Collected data
"""

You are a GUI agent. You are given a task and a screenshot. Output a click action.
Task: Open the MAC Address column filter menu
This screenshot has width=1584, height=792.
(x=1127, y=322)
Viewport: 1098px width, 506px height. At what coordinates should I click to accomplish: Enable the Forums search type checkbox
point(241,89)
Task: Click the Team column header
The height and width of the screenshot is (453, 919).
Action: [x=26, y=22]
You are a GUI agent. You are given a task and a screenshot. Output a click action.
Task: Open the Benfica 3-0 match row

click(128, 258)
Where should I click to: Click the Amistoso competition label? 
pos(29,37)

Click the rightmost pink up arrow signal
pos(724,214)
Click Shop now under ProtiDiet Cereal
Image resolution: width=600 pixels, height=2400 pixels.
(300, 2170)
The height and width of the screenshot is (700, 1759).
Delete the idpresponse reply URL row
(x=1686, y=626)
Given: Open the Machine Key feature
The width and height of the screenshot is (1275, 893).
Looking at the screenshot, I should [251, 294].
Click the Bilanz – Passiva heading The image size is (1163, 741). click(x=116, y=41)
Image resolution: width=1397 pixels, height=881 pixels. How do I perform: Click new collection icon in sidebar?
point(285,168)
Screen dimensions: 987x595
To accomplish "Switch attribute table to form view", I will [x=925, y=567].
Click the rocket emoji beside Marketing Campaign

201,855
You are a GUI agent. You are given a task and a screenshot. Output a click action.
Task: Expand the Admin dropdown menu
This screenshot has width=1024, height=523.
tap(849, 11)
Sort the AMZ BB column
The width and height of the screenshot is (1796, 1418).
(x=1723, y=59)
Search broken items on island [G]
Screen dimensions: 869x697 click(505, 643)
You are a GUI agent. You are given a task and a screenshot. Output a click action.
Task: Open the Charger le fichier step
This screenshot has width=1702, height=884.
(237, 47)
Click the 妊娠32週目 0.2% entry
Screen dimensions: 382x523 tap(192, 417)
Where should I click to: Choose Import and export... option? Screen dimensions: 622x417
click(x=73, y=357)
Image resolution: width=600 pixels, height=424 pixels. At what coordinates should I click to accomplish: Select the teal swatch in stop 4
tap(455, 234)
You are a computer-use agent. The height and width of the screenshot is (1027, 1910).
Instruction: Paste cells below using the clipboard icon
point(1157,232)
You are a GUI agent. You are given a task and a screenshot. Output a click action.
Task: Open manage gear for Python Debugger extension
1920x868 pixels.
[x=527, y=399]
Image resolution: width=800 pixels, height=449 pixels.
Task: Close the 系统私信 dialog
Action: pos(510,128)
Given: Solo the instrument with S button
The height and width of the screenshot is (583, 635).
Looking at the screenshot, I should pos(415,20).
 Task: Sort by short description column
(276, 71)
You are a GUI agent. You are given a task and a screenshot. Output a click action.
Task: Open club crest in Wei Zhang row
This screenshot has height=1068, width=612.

"""

- PROBLEM DETAILS: A complete, exact transcription of the records is needed.

- EXERCISE OUTPUT:
You are a GUI agent. You are given a task and a screenshot. Output a click action.
Task: Open the MAC Address column filter menu
This screenshot has width=1584, height=792.
(x=1127, y=322)
Viewport: 1098px width, 506px height. At what coordinates should I click to accomplish: Enable the Forums search type checkbox
point(241,89)
Task: Click the Team column header
The height and width of the screenshot is (453, 919).
Action: [x=26, y=22]
You are a GUI agent. You are given a task and a screenshot. Output a click action.
Task: Open the Benfica 3-0 match row

click(128, 258)
Where should I click to: Click the Amistoso competition label? 
pos(29,37)

Click the rightmost pink up arrow signal
pos(724,214)
Click Shop now under ProtiDiet Cereal
Image resolution: width=600 pixels, height=2400 pixels.
(300, 2170)
The height and width of the screenshot is (700, 1759).
Delete the idpresponse reply URL row
(x=1686, y=626)
Given: Open the Machine Key feature
The width and height of the screenshot is (1275, 893).
Looking at the screenshot, I should [251, 294].
Click the Bilanz – Passiva heading The image size is (1163, 741). click(x=116, y=41)
Image resolution: width=1397 pixels, height=881 pixels. How do I perform: Click new collection icon in sidebar?
point(285,168)
Screen dimensions: 987x595
To accomplish "Switch attribute table to form view", I will [x=925, y=567].
Click the rocket emoji beside Marketing Campaign

201,855
You are a GUI agent. You are given a task and a screenshot. Output a click action.
Task: Expand the Admin dropdown menu
This screenshot has width=1024, height=523.
tap(849, 11)
Sort the AMZ BB column
The width and height of the screenshot is (1796, 1418).
(x=1723, y=59)
Search broken items on island [G]
Screen dimensions: 869x697 click(505, 643)
You are a GUI agent. You are given a task and a screenshot. Output a click action.
Task: Open the Charger le fichier step
This screenshot has width=1702, height=884.
(237, 47)
Click the 妊娠32週目 0.2% entry
Screen dimensions: 382x523 tap(192, 417)
Where should I click to: Choose Import and export... option? Screen dimensions: 622x417
click(x=73, y=357)
Image resolution: width=600 pixels, height=424 pixels. At what coordinates should I click to accomplish: Select the teal swatch in stop 4
tap(455, 234)
You are a computer-use agent. The height and width of the screenshot is (1027, 1910).
Instruction: Paste cells below using the clipboard icon
point(1157,232)
You are a GUI agent. You are given a task and a screenshot. Output a click action.
Task: Open manage gear for Python Debugger extension
1920x868 pixels.
[x=527, y=399]
Image resolution: width=800 pixels, height=449 pixels.
Task: Close the 系统私信 dialog
Action: pos(510,128)
Given: Solo the instrument with S button
The height and width of the screenshot is (583, 635).
Looking at the screenshot, I should pos(415,20).
 Task: Sort by short description column
(276, 71)
You are a GUI agent. You are given a task and a screenshot. Output a click action.
Task: Open club crest in Wei Zhang row
This screenshot has height=1068, width=612.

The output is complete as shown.